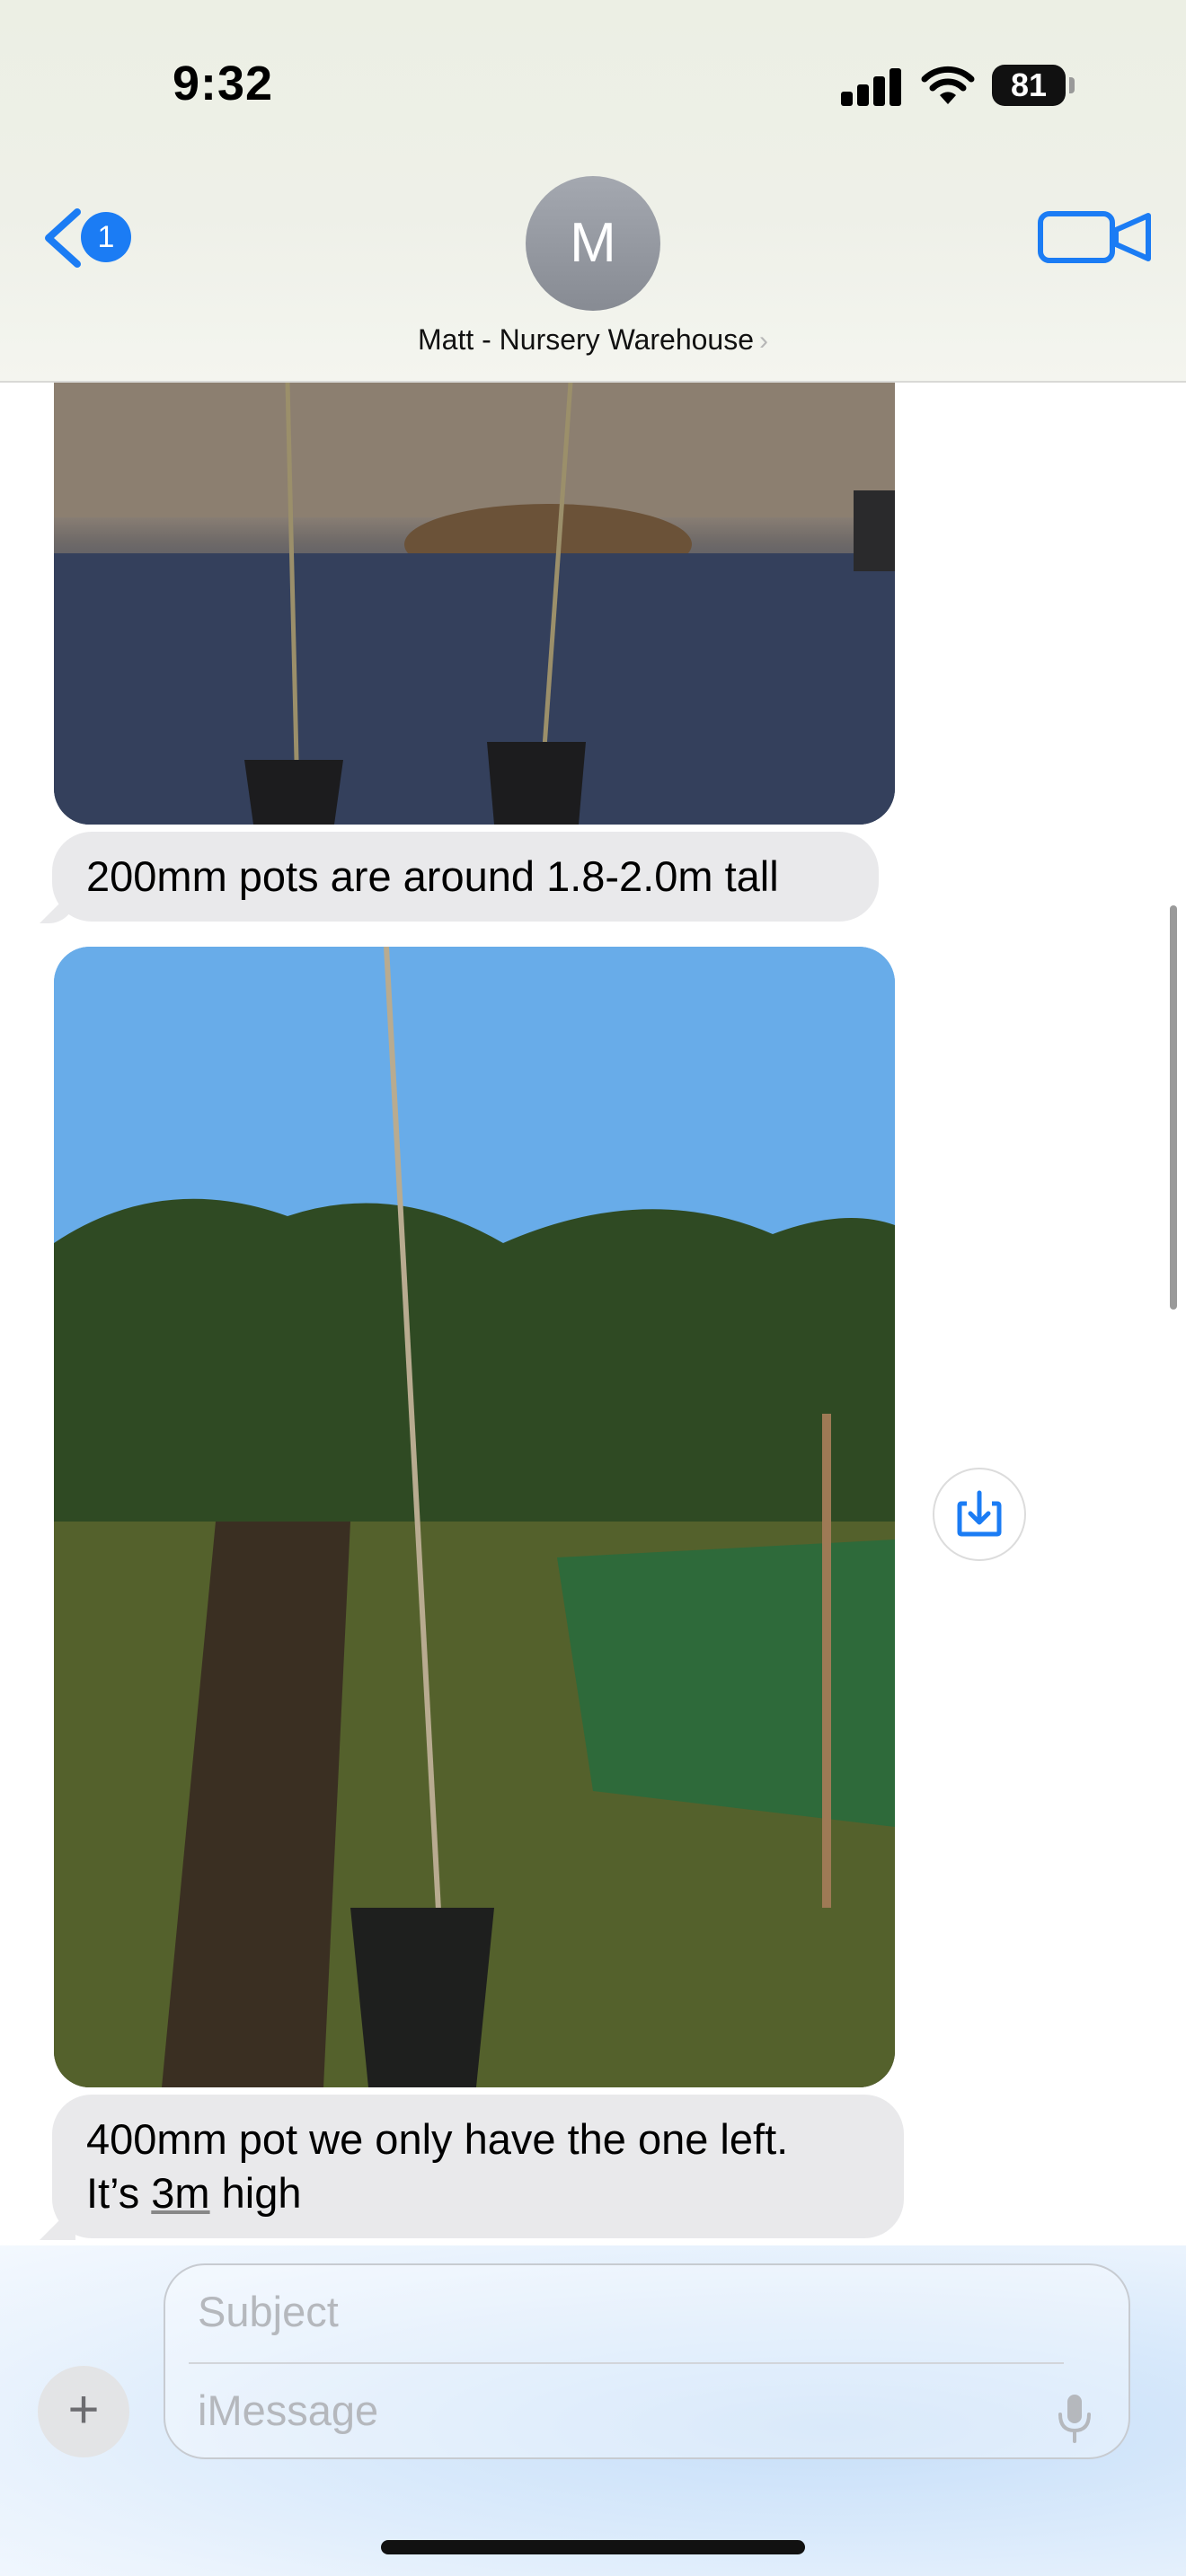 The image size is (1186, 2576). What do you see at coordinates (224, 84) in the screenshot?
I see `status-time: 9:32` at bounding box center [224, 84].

...

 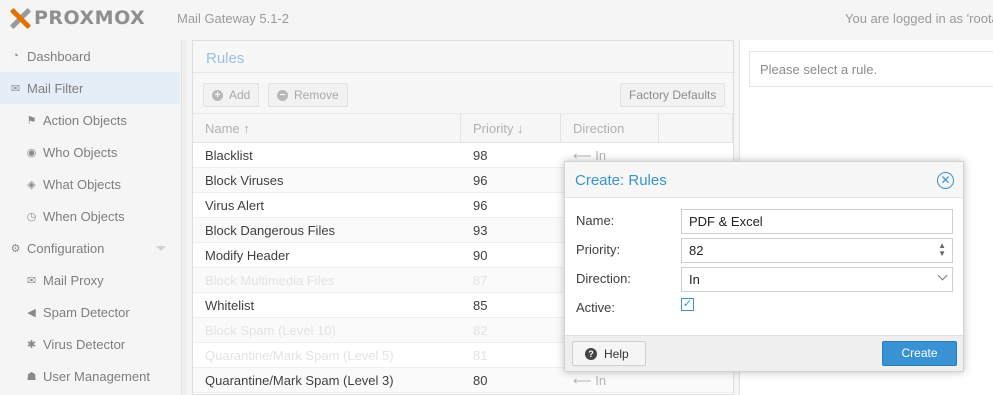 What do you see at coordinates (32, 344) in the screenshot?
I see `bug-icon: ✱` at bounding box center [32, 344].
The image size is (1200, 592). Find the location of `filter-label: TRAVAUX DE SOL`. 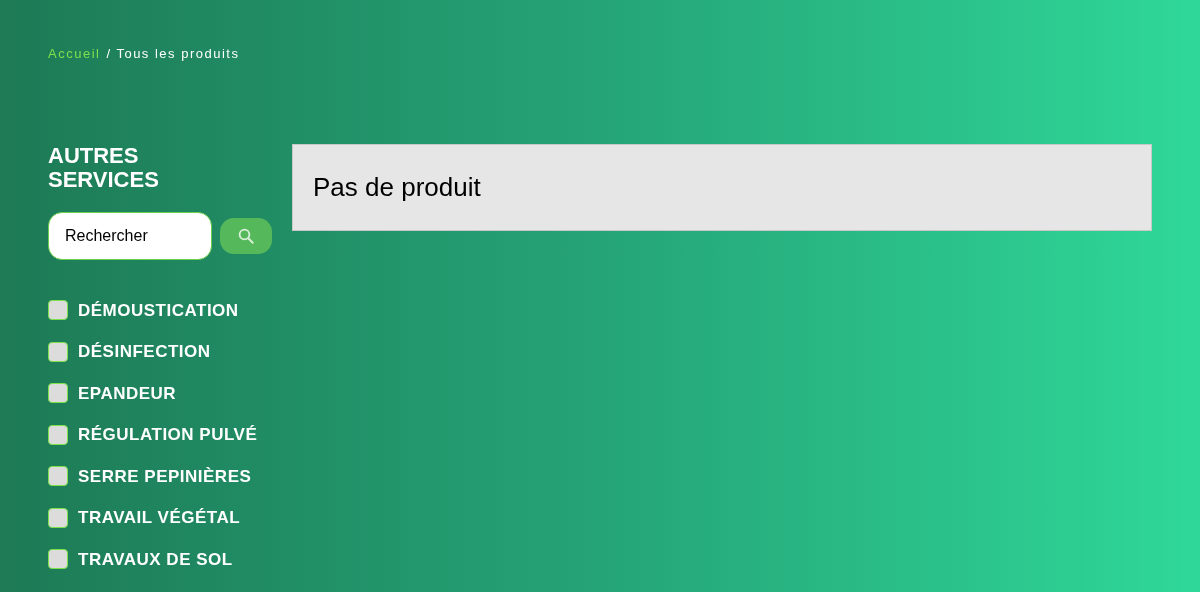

---

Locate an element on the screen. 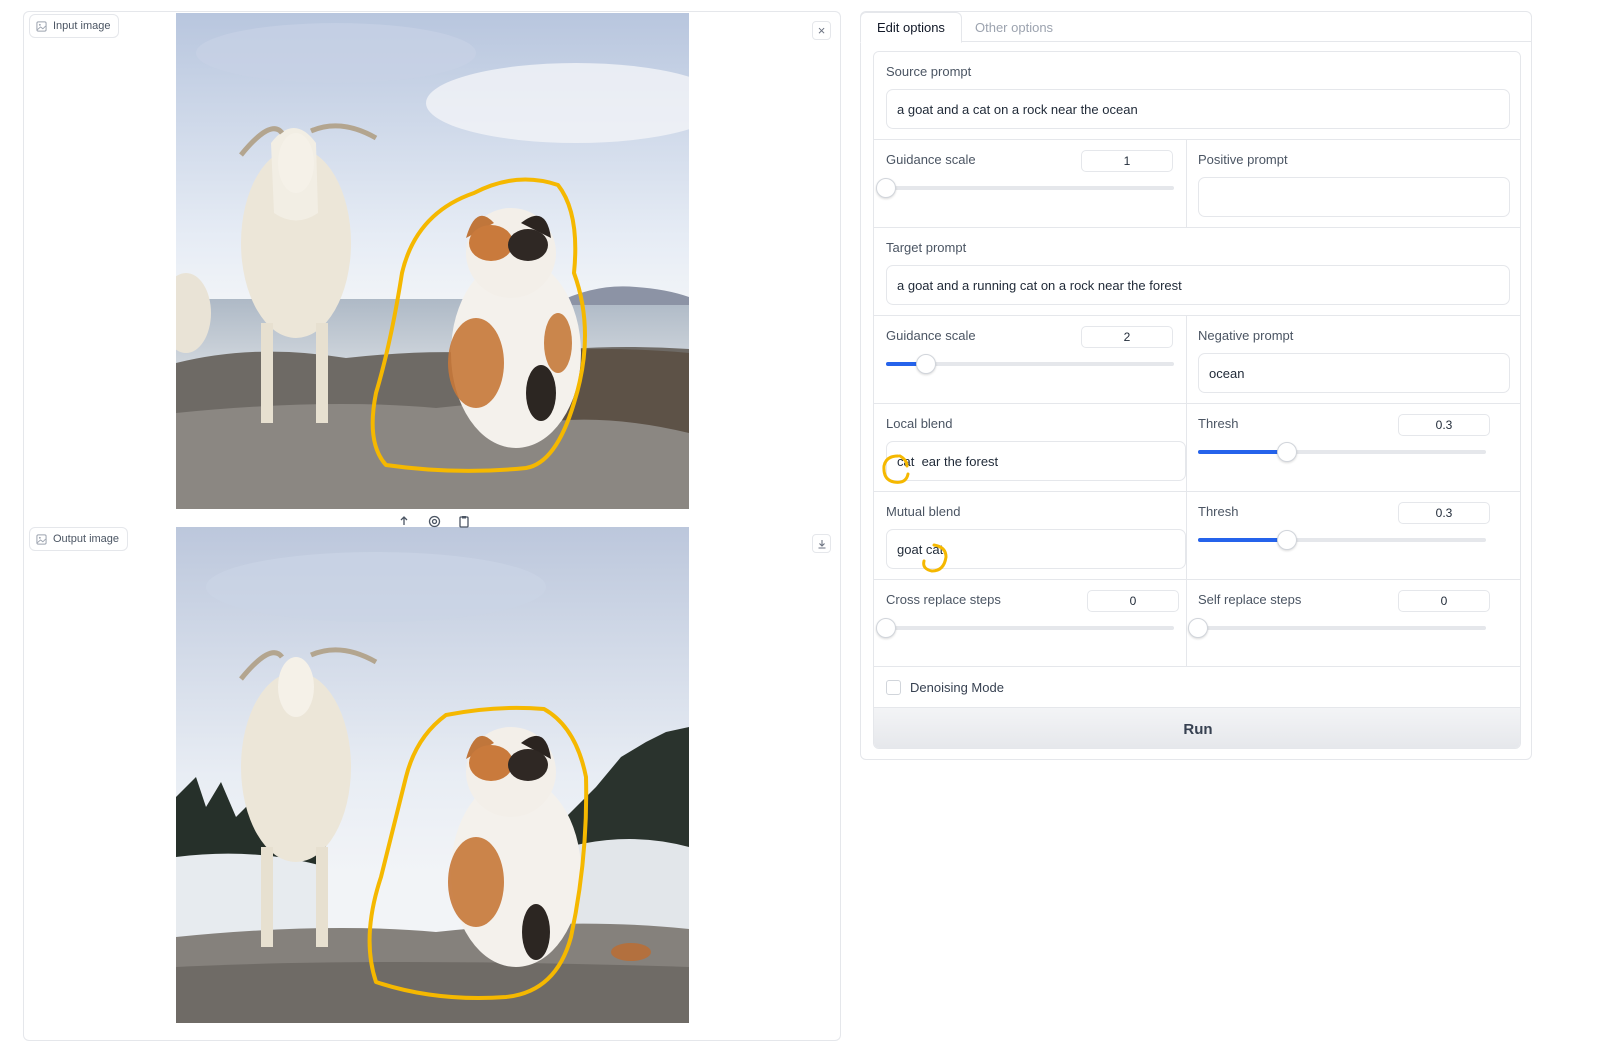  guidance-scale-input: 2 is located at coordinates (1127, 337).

The task |
Copy the items starting at the line containing "The image size is (1186, 2576)." and ending at the line containing "center [224, 84].", with no pictures in your answer.

Result for this exercise |
 The image size is (1186, 2576). What do you see at coordinates (224, 84) in the screenshot?
I see `status-time: 9:32` at bounding box center [224, 84].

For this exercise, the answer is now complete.